Sheet music

Ein musikalischer Beitrag - November 2017

Berceuse - Gabriel Fauré (1845-1924)

Das französische Wort „Berceuse“ bedeutet „Wiegenlied“. Nicht ohne Grund bieten wir es Ihnen im dunklen Monat November an, denn nichts ist schöner, als uns an einem dunklen Nachmittag – wenn wir draußen die letzten Blätter von den Bäumen fallen sehen – in einer verträumten Melodie wie dieser zu verlieren.

Viele Komponisten haben eine „Berceuse“ in ihrer Kompositionsliste stehen. Irgendwann einmal wurde sie zu einer eigenständigen Musikform, einschließlich Virtuosität und mit allem Drumherum, nicht so jedoch bei Gabriel Fauré. Solche Effekte sind bei Fauré nie zu finden, aber schon gar nicht in seiner Berceuse. Ein Rezensent schrieb einmal:

„In seinen Kompositionen sucht Fauré nach einem Gleichgewicht zwischen romantischer Empfindsamkeit und strengen Kompositionsregeln, um so einen eigenen Stil zu entwickeln. Melodie und Harmonie (aus dem Gregorianischen) helfen ihm, sein Gefühl für romantische Stimmung und Überfluss zu bezwingen. Seine Musik ist vor allem maßvoll und feinsinnig.“

Die Berceuse wurde erstmals am 14. Februar 1880 bei einem Konzert für Kammermusik, das von der Société Nationale de Musique in Paris organisiert wurde, aufgeführt. Fauré begleitete selbst den belgischen Geiger Ovide Musin auf dem Flügel. Sein neu geschriebenes Klavierquartett hätte der Höhepunkt dieses Konzert werden sollen, aber alle – einschließlich der Rezensionen – sprachen nur von der lieblichen Berceuse. So sehr sogar, dass sie an diesem Abend noch einmal erklingen musste. Zwei Monate später erblickte eine Bearbeitung für Geige und Orchester das Licht der Welt.

Eine Berceuse steht oft in einem 6/8-Takt, so auch dieses Werk. Die ersten 14 Takte mit einem ostinaten Bass, wechselnd zwischen Tonika und Dominante, zuerst in D und später in fis-Moll. Gemeinsam mit den spätromantischen Harmonien (zugefügte 7 und 9) sorgt die prachtvolle Melodie dafür, dass ich davon alles andere als einschlafe, sondern von der ersten bis zur letzten Note durch und durch fasziniert bin.
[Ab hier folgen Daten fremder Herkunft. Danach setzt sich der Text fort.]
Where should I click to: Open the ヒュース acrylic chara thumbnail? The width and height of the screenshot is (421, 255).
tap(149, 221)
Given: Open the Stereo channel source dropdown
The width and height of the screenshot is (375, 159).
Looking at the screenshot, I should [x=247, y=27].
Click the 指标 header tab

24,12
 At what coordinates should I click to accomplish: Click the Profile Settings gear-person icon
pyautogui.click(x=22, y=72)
Im Original stehen so einige „cresc.“- und „decresc.“-Zeichen, diese sind für den Geiger gedacht. Dadurch soll in erster Linie Spannung und Entspannung hervorgerufen werden, sie dienen weniger dem Erreichen von Unterschieden bei der Intensität, daher habe ich sie weggelassen.
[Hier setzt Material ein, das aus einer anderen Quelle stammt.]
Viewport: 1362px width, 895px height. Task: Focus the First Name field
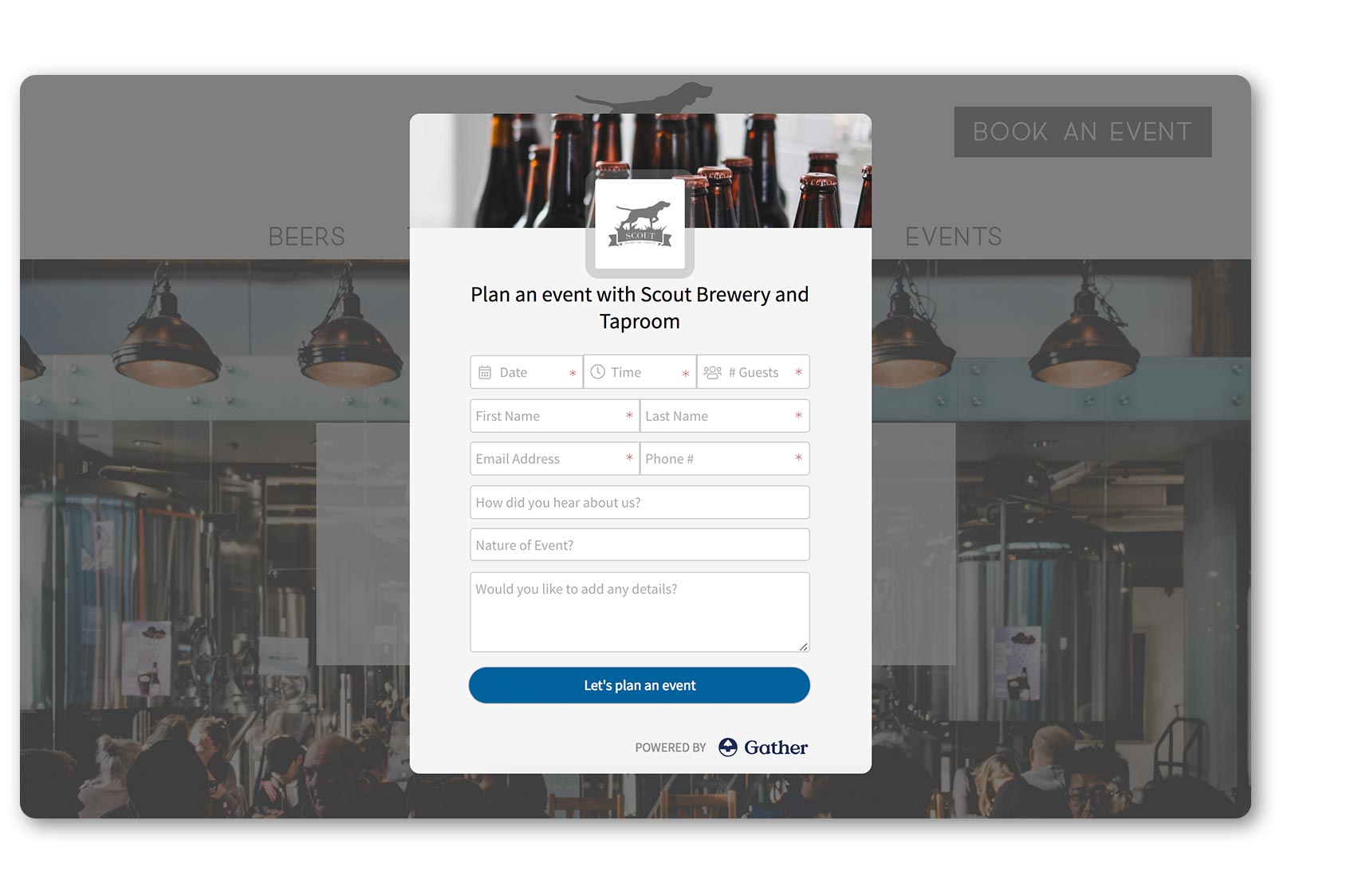[x=554, y=416]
Im Hinblick auf die Registrierung gibt es mehrere Möglichkeiten:

Für Begleitung denke ich an einen 8’,

Pedal: 16’ und 8’,

Melodie:

sehr sanfte Zungenstimmen,

streichend praestant,

schöne warme Gamba (eventuell in Kombination mit einem anderen sanften 8’)

Hoffen wir, dass es im November noch sehr viele dunkle Nachmittage geben wird.